Sunday, August 5, 2007

Some thoughts about surgical staplers

As a biomedical engineering student, I am interested in the biomedical devices used in the clinic and operating room. During the summer immersion, I was impressed the state-of-the-art surgical staplers.

Surgical staplers and clip appliers are complex mechanical medical devices that have been on the market for years and are mature in their technology. These devices are used in gastrointestinal, gynecologic, thoracic, and many other surgeries to remove part of an organ, to cut through organs and tissues and to create connections between structures. The benefit of using these devices allows for more complex procedures and shorter surgical procedure time.

However, Each year over the past 5 years there have been 8,000 to 9,000 adverse event reports related to surgical staplers. The most common problems with the device are: staples don't form, staplers misfire or don't fire. The most common problem with the patient is anastomosis failure. This is also where my research project originally arise from. Solving the anastomosis problem is meaningful.

In the OR, I also saw electronic surgical staplers. Compared to mechanical stapler, it provides improvements such as, removes force from the anastomotic site; digitally senses tissue compression levels; digitally selects staple heights; prompts surgeon via LCD and voice message.

By talking to the doctors and the engineers from the vendors, I feel that the research in a medical device company is somewhat different from research in the school.

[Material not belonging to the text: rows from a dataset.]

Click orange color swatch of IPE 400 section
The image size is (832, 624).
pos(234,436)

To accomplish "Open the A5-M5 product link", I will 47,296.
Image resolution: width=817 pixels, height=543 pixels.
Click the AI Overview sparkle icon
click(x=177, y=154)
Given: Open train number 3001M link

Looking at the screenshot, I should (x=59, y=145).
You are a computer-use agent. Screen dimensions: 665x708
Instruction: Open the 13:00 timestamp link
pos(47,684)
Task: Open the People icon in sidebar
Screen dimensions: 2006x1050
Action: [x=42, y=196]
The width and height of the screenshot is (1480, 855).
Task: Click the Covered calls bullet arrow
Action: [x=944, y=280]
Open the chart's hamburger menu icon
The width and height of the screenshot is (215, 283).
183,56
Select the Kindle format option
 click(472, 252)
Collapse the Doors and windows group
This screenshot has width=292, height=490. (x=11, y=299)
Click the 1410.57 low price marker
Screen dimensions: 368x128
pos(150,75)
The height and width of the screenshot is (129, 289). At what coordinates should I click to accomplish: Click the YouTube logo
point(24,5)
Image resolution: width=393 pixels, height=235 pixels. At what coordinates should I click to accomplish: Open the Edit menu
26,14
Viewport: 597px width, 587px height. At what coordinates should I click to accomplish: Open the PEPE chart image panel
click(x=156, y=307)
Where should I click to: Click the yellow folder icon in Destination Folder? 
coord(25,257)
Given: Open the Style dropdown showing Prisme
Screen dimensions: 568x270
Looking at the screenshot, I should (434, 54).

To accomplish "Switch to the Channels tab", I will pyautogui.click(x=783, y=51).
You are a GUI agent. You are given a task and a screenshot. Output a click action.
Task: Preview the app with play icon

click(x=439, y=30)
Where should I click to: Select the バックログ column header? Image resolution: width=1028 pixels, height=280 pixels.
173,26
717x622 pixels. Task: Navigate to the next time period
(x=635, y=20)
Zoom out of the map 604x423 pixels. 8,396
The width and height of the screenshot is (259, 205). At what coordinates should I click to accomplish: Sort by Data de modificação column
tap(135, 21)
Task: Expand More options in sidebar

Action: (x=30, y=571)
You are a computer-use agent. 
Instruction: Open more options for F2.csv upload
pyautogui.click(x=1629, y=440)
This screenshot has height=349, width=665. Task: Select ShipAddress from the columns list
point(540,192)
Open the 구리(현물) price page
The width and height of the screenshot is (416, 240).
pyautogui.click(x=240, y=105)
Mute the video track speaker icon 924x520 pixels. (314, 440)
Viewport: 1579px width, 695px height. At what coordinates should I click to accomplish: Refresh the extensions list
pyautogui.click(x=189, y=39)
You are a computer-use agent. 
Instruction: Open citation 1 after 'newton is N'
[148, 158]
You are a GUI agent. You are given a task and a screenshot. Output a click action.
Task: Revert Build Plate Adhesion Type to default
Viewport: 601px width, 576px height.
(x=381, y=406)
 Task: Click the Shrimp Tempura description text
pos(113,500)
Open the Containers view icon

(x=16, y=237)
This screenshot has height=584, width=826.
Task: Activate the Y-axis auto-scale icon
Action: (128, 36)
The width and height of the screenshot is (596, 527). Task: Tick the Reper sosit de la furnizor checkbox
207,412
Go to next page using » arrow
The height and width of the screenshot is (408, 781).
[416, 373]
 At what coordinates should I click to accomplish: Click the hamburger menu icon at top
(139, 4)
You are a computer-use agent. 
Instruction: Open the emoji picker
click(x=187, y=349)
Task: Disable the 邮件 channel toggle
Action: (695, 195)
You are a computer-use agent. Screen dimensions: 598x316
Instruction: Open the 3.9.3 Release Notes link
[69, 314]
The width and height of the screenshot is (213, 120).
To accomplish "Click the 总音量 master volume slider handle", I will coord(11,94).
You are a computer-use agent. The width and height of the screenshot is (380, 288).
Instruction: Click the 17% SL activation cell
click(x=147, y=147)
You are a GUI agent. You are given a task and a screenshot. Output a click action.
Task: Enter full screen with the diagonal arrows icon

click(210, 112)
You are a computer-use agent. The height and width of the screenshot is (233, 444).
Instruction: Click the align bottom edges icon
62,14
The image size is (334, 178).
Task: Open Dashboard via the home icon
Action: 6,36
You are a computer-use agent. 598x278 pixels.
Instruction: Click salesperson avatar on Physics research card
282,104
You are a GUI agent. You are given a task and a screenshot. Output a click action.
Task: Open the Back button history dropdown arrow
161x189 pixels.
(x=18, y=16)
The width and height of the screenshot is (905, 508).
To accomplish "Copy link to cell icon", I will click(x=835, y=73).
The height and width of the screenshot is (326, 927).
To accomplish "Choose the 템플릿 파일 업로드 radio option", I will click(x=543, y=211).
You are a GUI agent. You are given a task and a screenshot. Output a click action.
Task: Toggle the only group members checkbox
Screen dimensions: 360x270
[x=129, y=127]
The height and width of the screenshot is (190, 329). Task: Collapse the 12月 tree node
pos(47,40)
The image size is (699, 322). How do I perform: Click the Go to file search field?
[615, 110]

In the school, the research is more focused on the basic science, but in a company, it must be application oriented. For example, the physical principles inside a stapler have been well established since Newton and Maxwell. However, such a device is still innovative because it facilitates doctor’s procedures, and it fundamentally changed suturing process. The research is a designing process. Instead of incorporating a lot of high technologies, a device that best meets the doctor’s need might be more useful.